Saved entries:
■ ■ ■

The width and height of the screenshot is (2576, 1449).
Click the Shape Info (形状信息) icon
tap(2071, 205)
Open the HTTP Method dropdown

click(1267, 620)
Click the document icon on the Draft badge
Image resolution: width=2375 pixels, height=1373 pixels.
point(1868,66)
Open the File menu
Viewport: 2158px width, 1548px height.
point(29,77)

■ ■ ■

Copy the records above exactly as they appear.

**Exercise solution:**
The width and height of the screenshot is (2576, 1449).
Click the Shape Info (形状信息) icon
tap(2071, 205)
Open the HTTP Method dropdown

click(1267, 620)
Click the document icon on the Draft badge
Image resolution: width=2375 pixels, height=1373 pixels.
point(1868,66)
Open the File menu
Viewport: 2158px width, 1548px height.
point(29,77)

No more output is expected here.